Task prompt:
Write every record out again exactly, and keep images out of it.

[Provided records Boundary: Start]

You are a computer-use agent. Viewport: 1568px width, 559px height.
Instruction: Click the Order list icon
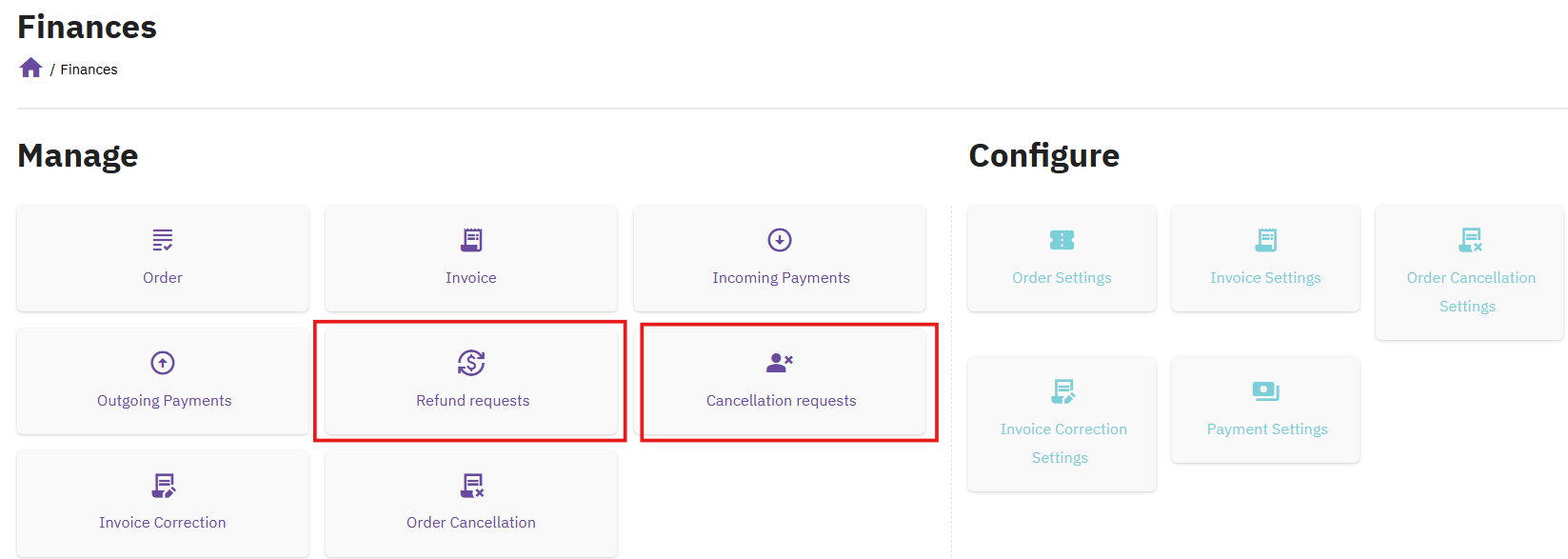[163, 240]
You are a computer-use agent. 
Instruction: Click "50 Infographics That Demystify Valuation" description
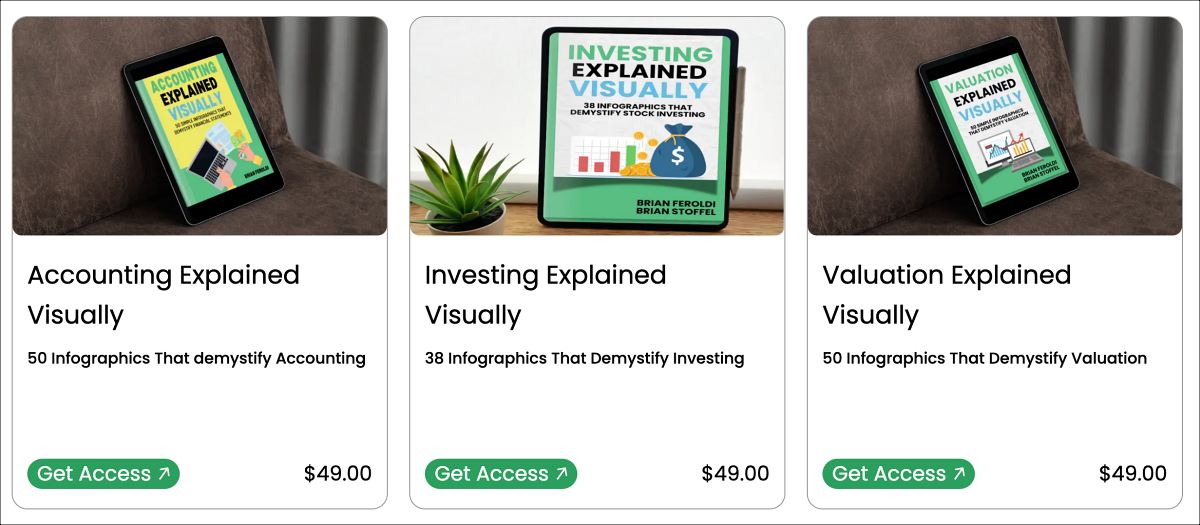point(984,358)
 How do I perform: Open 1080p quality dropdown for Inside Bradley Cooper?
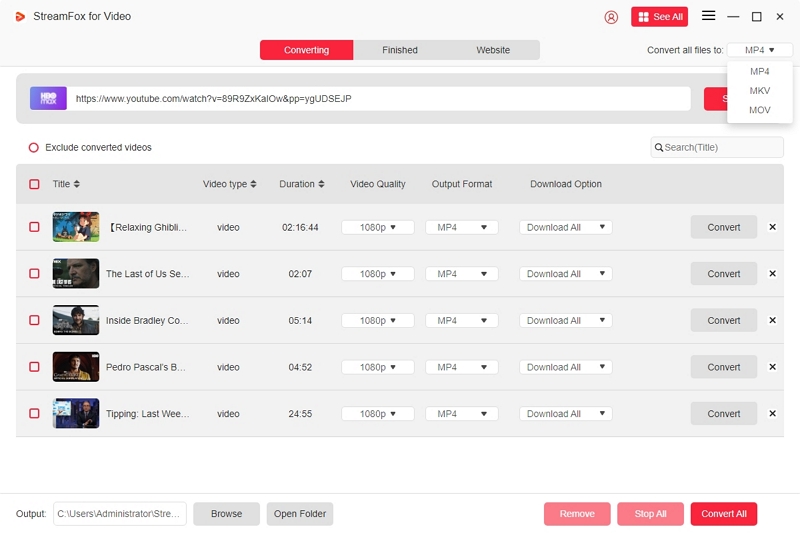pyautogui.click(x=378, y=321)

[Provided records Boundary: End]

Answer to this problem:
You are a computer-use agent. Viewport: 1568px width, 559px height.
Instruction: Click the Order list icon
[163, 240]
You are a computer-use agent. 
Instruction: Click "50 Infographics That Demystify Valuation" description
point(984,358)
 How do I perform: Open 1080p quality dropdown for Inside Bradley Cooper?
pyautogui.click(x=378, y=321)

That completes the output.